You could do this in linear time; see Boyer and Moore's Voting Algorithm
http://www.cs.utexas.edu/users/moore/best-ideas/mjrty/index.html

#include <iostream>

int candidate_element( const int *array, int N )
{
    int count = 1 ;
    int curr_candidate = 0 ;

    for( int i = 1 ; i < N ; ++i )
    {
        if( array[i] == array[curr_candidate] ) ++count ;
        else --count ;

        if( count == 0 )
        {
            curr_candidate = i ;
            count = 1 ;
        }

    }
    return array[curr_candidate] ;
}

bool is_majority_element( const int *array, int N, int candidate )
{
  int cnt = 0 ;
  for( int i = 0 ; i < N ; ++i )
      if( array[i] == candidate ) ++cnt ;
  return cnt > N/2 ;
}


int main()
{
    int array[] = {2,3,2,2,4,2,2,2,4,4,4,4,4,4,2,2,2} ;
    enum { N = sizeof(array)/sizeof(*array) } ;

    int candidate = candidate_element( array, N ) ;

    if( is_majority_element( array, N, candidate ) )
        std::cout << "majority element: " << candidate << '\n' ;
    else
        std::cout << "there is no majority element\n" ;
}

Thanks for your reply & help, vijayan121.
Solution that you posted is very good and interesting, but like i said, the algorithm has to have O(n log n) time complexity.

Any (other) ideas vijayan121? (please look at my above code - it would be very nice if someone could make it work because I'm kinda lost)

Thanks again!

> like i said, the algorithm has to have O(n log n) time complexity

Well, the Boyer and Moore's Voting Algorithm has a lower O(n) time complexity, clearly O(n) is better than O(n log n), isn't it?

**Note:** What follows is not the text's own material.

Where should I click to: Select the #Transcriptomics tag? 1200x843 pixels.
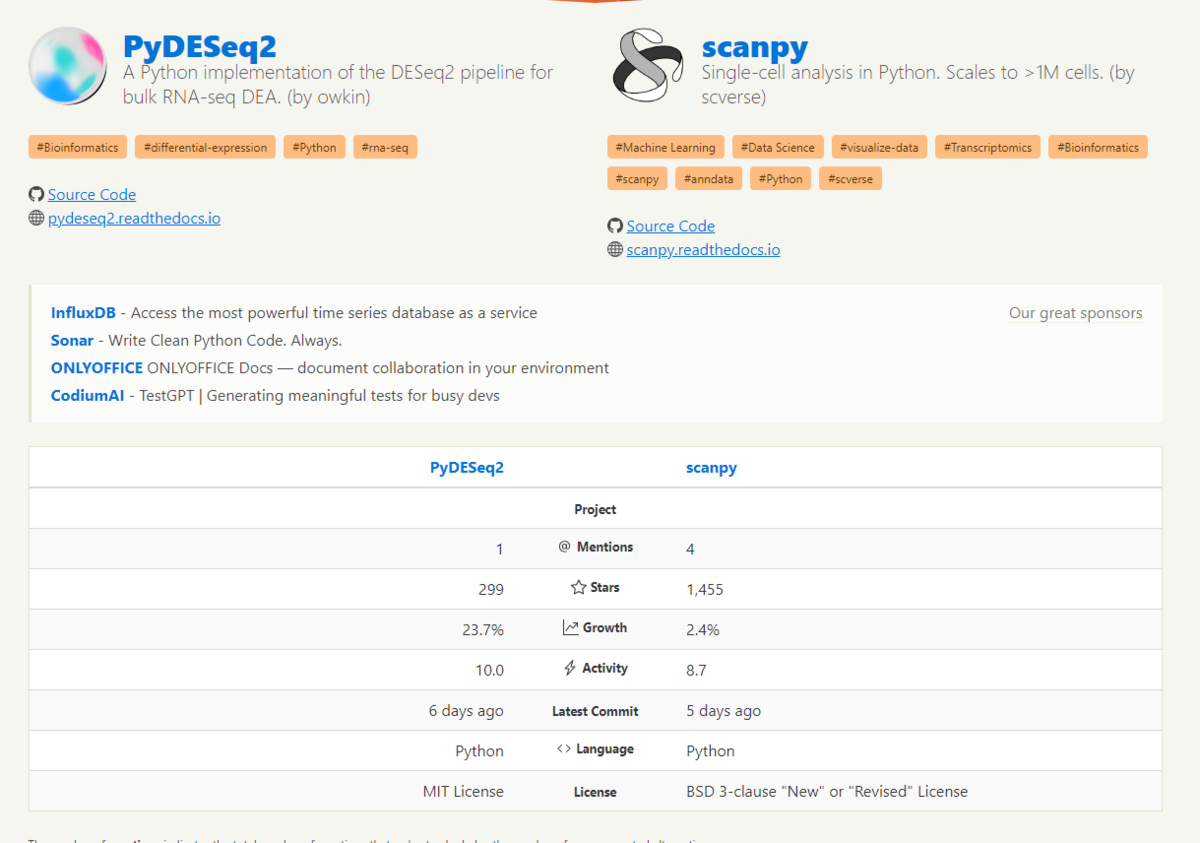coord(987,147)
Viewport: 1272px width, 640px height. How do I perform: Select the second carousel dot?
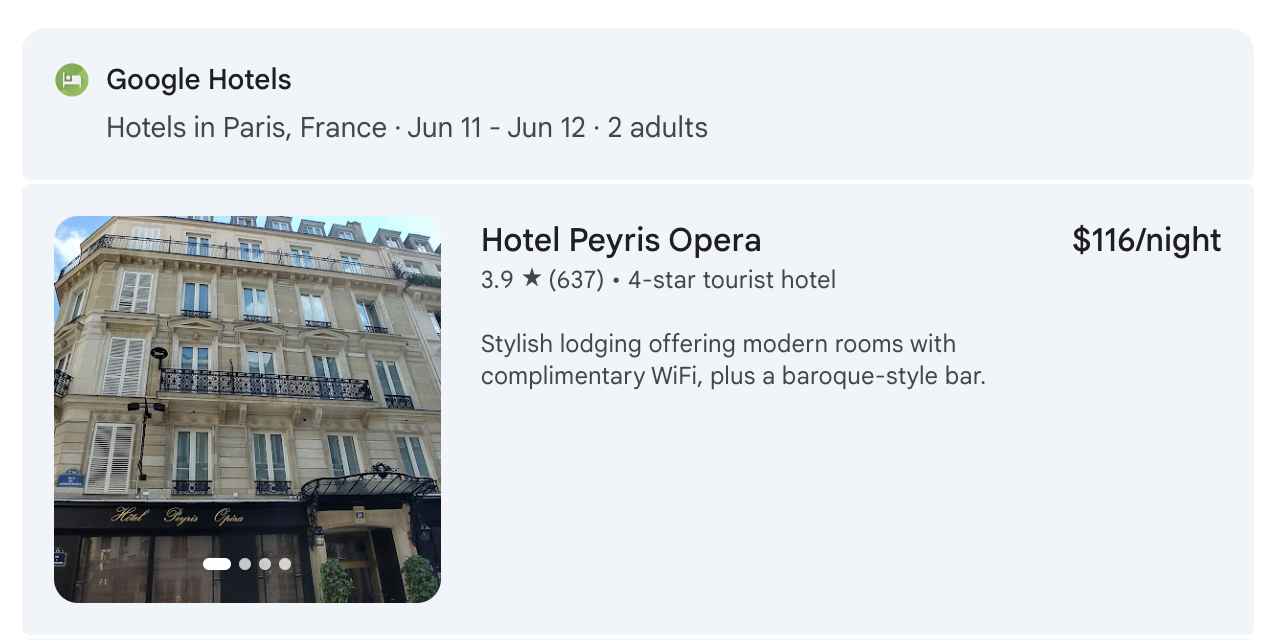[x=244, y=564]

Your algorithm has the right idea, it is a classic divide-and-conquer algorithm:

function majority( array A with number_of_elements N )
  if N == 1 : return A[0]
  let AL, AR be the first and second halves of A
  let ML = majority(AL)
  let MR = majority(AR)
  if neither half has a majority: return ‘‘no majority’’
  else:
       check whether either ML or MR is a majority element of A
       if so: return that element
       else: return ‘‘no majority’’

The idea is:
If A has a majority element X, then X appears more than N/2 times in A
Thus X appears more than N/4 times in either AL or AR.
So X must also be a majority element of either one or both of these two arrays.
Running time T(N) = 2 * T(N/2) + O(N) = O(N log N).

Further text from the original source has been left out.